Они вышли на платформу и стали на свободном месте.
– Ну, прощай!
– Прощай!
И невольно для обоих вышло так, что они поцеловались. Поезд, лязгая и скрежеща, тронулся.
– Эх, брат! Как я тебя полюбил, как полюбил! – неожиданно закричал Иванов. – Одного настоящего человека только и видел!
– Один ты и полюбил! – усмехнулся Санин. Он вскочил на подножку проходящего вагона.
– Поехали, – весело закричал он. – Прощай!
– Прощай!
Быстро побежали вагоны мимо Иванова, точно вдруг сговорившись убежать куда-то. Мелькнул в темноте красный фонарь и долго, как будто не удаляясь, краснел в черноте.
Иванов посмотрел вслед поезду, и ему стало грустно и скучно. Уныло брел он по улицам города и смотрел на его жидкие аккуратные огоньки.
«Запить, что ли?» – спросил он себя, и бледный длинный призрак долгой бесцветной жизни пошел с ним в трактир.
В духоте и тесноте задыхались вагонные фонари, и среди колеблющихся дымных теней и пятен тусклого света копошились измятые, истрепанные люди.
Санин сидел рядом с тремя мужиками. При его входе они говорили о чем-то, и один, плохо видный в темноте, сказал:
– Так, говоришь, плохо?
– Чего же плоше, – высоким надтреснутым голосом ответил старый косматый мужик рядом с Саниным. – Они свою линию гнут, для нас пропадать не станут. Говорить можно что угодно, а когда до шкуры дойдет, кто посильнее, тот и выпьет кровь!

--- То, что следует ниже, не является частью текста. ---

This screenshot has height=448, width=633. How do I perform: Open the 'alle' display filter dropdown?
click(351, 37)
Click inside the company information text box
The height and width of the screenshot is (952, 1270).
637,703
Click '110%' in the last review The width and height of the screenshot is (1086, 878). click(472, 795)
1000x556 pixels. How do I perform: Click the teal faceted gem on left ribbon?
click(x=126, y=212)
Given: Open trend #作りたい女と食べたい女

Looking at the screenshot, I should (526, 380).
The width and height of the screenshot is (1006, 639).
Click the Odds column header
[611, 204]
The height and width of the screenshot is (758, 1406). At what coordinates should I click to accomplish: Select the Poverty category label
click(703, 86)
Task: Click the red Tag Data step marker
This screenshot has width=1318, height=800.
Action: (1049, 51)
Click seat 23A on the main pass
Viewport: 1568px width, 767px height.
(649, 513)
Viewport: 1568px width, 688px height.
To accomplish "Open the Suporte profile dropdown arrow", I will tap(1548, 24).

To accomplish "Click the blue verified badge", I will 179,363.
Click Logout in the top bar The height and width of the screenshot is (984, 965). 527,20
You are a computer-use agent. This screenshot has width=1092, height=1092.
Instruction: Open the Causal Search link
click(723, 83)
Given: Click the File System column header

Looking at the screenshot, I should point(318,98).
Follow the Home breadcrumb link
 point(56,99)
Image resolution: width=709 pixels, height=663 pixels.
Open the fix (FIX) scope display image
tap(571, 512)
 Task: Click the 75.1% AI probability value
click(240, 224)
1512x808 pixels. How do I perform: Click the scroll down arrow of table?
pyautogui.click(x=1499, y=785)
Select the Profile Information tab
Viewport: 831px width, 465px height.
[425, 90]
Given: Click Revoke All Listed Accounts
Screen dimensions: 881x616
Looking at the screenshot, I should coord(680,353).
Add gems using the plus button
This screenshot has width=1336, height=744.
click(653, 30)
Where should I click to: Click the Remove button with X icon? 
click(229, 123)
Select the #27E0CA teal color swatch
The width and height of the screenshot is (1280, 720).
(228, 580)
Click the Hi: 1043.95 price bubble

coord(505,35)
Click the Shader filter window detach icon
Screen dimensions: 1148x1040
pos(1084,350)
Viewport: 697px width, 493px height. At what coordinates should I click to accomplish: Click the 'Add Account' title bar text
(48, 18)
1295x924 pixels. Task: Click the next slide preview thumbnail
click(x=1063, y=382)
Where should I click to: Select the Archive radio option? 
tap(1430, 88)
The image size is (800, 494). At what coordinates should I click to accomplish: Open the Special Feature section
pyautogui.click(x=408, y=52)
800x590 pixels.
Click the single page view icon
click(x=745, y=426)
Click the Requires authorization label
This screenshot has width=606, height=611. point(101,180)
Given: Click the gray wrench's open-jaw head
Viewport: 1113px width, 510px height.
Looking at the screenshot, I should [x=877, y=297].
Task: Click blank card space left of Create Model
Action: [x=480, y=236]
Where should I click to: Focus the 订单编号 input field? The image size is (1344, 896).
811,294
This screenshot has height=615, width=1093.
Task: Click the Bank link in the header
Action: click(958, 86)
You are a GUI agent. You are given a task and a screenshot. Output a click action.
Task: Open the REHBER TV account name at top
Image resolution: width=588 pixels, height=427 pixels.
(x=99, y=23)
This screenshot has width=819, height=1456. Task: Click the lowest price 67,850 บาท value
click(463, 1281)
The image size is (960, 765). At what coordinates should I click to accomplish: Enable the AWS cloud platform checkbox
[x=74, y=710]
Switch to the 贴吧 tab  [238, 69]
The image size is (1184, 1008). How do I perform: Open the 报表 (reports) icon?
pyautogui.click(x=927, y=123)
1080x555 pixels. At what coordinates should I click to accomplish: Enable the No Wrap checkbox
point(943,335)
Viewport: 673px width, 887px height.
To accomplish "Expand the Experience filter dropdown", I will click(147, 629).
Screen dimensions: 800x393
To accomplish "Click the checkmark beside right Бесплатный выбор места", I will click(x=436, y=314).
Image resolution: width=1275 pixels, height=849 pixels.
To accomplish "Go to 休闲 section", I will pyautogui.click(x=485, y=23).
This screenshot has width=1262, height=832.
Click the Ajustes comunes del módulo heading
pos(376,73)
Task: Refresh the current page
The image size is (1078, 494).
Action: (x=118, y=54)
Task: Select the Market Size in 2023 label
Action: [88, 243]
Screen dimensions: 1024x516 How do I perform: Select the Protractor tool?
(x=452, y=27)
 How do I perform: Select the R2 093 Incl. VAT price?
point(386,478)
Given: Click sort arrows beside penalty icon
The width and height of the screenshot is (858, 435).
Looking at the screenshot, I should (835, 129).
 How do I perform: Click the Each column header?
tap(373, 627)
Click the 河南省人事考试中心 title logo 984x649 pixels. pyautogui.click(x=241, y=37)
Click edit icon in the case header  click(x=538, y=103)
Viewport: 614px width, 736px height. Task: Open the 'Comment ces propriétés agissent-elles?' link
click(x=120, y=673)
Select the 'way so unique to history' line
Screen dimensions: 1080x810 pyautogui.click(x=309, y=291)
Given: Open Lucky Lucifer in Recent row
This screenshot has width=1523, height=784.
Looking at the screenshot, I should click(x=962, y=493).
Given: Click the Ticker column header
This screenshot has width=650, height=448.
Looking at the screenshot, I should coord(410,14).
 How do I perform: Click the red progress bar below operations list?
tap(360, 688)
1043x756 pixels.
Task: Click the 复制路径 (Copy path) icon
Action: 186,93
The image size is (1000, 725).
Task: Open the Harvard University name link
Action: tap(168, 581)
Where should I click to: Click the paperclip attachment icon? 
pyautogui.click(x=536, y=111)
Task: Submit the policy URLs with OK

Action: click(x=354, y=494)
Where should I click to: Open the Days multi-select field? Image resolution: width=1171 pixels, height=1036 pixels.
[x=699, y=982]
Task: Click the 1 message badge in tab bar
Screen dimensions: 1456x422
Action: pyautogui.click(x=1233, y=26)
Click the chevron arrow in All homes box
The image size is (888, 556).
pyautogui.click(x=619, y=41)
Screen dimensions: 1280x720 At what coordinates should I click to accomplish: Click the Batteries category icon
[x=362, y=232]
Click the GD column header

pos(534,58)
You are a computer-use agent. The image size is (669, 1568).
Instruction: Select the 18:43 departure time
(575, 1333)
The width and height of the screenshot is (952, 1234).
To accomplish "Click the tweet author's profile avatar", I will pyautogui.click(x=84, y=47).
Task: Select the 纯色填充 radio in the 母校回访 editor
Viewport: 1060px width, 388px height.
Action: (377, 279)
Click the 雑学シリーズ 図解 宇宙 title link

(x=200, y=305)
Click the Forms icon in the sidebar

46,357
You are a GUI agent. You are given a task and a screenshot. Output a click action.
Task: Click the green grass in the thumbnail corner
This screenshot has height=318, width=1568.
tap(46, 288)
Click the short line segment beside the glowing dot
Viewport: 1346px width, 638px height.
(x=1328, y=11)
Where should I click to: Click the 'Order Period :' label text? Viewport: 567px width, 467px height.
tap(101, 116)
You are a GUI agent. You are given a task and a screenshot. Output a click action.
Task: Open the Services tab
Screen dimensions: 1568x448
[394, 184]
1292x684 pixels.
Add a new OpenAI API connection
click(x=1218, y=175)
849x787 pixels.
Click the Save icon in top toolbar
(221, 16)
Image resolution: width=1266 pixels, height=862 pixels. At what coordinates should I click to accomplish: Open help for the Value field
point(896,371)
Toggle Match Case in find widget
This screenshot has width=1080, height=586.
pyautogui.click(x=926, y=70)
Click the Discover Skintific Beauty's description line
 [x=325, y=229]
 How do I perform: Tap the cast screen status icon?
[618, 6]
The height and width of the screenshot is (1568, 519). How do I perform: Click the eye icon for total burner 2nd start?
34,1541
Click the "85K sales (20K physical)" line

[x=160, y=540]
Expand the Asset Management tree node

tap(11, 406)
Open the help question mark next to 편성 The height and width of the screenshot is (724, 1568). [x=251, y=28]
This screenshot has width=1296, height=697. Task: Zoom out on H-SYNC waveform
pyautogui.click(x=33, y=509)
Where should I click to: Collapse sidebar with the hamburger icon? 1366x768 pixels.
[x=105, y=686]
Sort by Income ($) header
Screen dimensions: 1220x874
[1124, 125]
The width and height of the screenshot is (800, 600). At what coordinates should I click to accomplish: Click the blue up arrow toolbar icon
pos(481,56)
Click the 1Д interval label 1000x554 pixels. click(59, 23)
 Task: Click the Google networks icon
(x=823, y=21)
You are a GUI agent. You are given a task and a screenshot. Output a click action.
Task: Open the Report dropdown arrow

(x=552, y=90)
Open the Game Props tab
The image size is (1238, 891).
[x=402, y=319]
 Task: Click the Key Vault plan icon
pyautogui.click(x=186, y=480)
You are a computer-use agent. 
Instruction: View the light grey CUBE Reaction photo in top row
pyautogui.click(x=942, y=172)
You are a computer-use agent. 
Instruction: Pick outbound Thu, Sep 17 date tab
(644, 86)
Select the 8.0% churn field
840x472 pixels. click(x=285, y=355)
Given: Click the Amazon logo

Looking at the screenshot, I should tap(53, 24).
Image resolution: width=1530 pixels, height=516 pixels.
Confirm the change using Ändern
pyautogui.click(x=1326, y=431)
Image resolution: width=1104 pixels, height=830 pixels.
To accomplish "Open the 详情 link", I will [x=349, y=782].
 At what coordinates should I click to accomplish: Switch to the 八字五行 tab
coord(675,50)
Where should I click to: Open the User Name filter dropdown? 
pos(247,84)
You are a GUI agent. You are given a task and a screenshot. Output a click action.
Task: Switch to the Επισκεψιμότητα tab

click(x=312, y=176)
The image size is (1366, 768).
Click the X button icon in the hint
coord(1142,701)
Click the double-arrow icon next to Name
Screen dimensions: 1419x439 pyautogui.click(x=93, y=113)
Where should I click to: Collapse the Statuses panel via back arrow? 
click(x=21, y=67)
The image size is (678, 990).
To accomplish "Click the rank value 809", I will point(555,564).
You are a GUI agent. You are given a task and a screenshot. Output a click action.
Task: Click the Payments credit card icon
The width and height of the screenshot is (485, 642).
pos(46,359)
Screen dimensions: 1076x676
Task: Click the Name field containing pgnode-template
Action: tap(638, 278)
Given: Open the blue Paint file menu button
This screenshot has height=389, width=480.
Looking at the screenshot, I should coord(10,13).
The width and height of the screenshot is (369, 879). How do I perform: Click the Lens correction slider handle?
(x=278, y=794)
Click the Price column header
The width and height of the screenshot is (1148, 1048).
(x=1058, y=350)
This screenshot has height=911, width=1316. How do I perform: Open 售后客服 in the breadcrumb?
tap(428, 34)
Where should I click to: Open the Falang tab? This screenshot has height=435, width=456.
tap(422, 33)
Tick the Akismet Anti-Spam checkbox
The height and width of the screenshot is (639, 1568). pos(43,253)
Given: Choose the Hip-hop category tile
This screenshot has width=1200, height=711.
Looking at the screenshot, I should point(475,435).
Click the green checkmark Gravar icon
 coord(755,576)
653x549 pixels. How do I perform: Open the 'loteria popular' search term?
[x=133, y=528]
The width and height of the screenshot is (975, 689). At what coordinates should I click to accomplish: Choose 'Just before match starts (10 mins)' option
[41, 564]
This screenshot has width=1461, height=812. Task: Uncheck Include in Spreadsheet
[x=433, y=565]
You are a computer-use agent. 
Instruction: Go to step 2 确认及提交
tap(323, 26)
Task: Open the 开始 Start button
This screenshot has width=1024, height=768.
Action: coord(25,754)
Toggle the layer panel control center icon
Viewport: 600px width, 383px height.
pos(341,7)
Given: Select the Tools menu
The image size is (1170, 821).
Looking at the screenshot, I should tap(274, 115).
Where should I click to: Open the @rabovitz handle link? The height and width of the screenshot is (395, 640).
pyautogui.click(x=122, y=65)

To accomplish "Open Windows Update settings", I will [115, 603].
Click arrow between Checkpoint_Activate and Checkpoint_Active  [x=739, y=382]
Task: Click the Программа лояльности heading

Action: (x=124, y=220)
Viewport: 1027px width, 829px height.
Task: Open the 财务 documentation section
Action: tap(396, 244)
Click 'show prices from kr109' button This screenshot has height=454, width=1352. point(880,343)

– А вы чего ж ждете? – спросил Санин, сразу догадываясь, о чем идет тяжкий и нудный разговор.
Старик повернулся к нему и развел руками.
– А что станешь делать?
Санин встал и ушел на другое место: он знал этих людей, живущих как скоты и не истребивших до сих пор ни себя, ни других, а продолжающих влачить скотское существование в смутной надежде на какое-то чудо, которого им не дождаться и в ожидании которого умерли уже миллиарды им подобных.
Ночь шла. Все спали, и только против Санина мещанин в чуйке злобно ругался с женою, боязливо отмалчивающейся и только судорожно поводившей испуганными глазами.
– Погоди, дай срок, я тебе, стерва, докажу! – шипел, как придавленная гадюка, мещанин.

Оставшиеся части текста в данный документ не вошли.